Tuesday, April 5, 2011

Got Balls ?

The following blog post is the 1st in a series of fugal home food preservation for the novice.




K, by Balls I mean jars. Canning jars. Mason jars.
NOT Mayonnaise jars. I don't care if every auntie you have ever known always canned in them don't. They aren't made for canning.

The six canning jars pictured are from my 1949 Ball Blue Book of Canning, back cover. Cost was 25¢.
The top left jar with the gold Ball dome lid is what you want. Accept no substitutions unless you want to use the zinc screw caps or wire bails for storing buttons, dried herbs, or peanut butter cookies.

Very sweet Grandmothers and thrift shop owners with an agenda will try and tell you differently. They will regale you with stories of how they themselves or their dear mothers or wives canned with wire bail jars, (pictured in the middle). They will tell you with authority that the rubber rings (bottom right hand corner) needed to use the wire bails can still be purchased, and they are right. I myself have bought a few boxes.
They will with a smile on their face and a distant look of joy in their eyes tell you that jelly jars (bottom left) need only paraffin wax and a lid to contain that which is known as heaven on earth, marmalade.
They will tell you this and they will be wrong.

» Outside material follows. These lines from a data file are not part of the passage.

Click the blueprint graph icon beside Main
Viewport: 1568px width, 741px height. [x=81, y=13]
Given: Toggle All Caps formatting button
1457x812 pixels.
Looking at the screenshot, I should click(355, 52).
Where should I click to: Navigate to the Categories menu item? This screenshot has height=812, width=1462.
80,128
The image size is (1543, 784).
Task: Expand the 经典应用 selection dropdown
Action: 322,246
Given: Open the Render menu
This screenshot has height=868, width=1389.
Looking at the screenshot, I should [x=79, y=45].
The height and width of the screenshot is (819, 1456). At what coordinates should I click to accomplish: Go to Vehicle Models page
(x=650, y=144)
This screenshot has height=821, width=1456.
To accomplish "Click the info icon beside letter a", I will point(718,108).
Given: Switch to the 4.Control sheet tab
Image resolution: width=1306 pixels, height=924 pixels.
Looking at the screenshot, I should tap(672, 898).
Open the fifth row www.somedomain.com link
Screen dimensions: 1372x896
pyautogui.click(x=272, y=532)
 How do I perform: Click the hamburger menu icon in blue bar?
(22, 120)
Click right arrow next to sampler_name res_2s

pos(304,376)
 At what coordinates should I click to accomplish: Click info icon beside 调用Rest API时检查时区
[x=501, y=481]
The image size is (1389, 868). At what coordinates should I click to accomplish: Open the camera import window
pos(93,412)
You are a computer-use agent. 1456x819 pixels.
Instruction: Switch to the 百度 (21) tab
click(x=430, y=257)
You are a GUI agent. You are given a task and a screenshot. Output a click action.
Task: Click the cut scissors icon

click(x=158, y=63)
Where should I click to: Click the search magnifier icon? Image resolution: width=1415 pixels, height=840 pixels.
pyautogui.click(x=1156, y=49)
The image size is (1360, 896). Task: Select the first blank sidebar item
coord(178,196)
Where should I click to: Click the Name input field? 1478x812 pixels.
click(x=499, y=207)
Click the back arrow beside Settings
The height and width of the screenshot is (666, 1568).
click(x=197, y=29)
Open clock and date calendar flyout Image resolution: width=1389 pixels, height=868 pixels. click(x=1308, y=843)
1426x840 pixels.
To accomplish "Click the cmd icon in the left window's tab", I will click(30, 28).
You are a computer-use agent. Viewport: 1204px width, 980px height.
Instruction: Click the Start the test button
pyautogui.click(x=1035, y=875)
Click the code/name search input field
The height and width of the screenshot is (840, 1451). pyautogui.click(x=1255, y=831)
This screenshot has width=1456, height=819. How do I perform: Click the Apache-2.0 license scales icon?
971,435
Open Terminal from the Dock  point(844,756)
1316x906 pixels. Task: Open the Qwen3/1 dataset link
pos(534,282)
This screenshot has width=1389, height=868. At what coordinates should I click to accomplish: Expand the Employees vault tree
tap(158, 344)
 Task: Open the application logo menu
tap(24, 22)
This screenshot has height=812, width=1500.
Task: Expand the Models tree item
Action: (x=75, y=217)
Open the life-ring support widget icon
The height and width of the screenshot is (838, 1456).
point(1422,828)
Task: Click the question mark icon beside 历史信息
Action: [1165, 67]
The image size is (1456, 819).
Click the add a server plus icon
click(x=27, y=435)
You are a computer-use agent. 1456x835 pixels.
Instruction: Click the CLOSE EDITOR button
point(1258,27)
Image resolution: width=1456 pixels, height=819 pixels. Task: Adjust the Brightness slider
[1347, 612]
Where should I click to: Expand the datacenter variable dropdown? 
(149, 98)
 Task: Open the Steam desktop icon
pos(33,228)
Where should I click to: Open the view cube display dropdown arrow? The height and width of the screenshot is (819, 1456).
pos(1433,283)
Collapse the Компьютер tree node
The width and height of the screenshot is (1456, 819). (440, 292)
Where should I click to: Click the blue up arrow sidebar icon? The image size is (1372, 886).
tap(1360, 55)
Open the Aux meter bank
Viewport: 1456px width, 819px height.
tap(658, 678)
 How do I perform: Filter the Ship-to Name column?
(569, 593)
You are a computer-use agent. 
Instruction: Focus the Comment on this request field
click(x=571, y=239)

Know your jars. Know your lids. Always check the rims for cracks or chips.

That said know your price point on what a new jar retails for. In my area a six pack of quarts can go for $6 and some change to a high of almost $10 for quart size. My rule of thumb is that I won't pay over 30¢ for a jar. The exception is half gallon jars.
I once bought over 250 jars for $25 on ebay from a woman who was cleaning out her mother's home. I've also had limited luck with craigslist as well as church thrift shops and auctions or estate sales.
Jelly jars & pints are harder to locate and generally speaking are priced higher. While I won't think twice about parting with quarts pints and jellies are another story.

That said the majority of my quart canning jars have been free. There is just something about meeting another canner especially a newbie who is in need of jars that compels an old canner, more so if the jars are just sitting idle in the cellar. It's a hard task to just throw away perfectly good mason jars. Which is why so many who once canned will tell you that even though it may have been years since they heard the ping of a lid sealing they can't just throw away perfectly good mason jars.

How to obtain free canning jars
  1. Place a sign on your front door "Canning Jars Wanted".
  2. Leave index card with your N&N (name & #) at senior centers.
  3. Tell everyone that you have started canning. Jars will find you. 
  4. Let everyone know that the perfect gift is canning jars.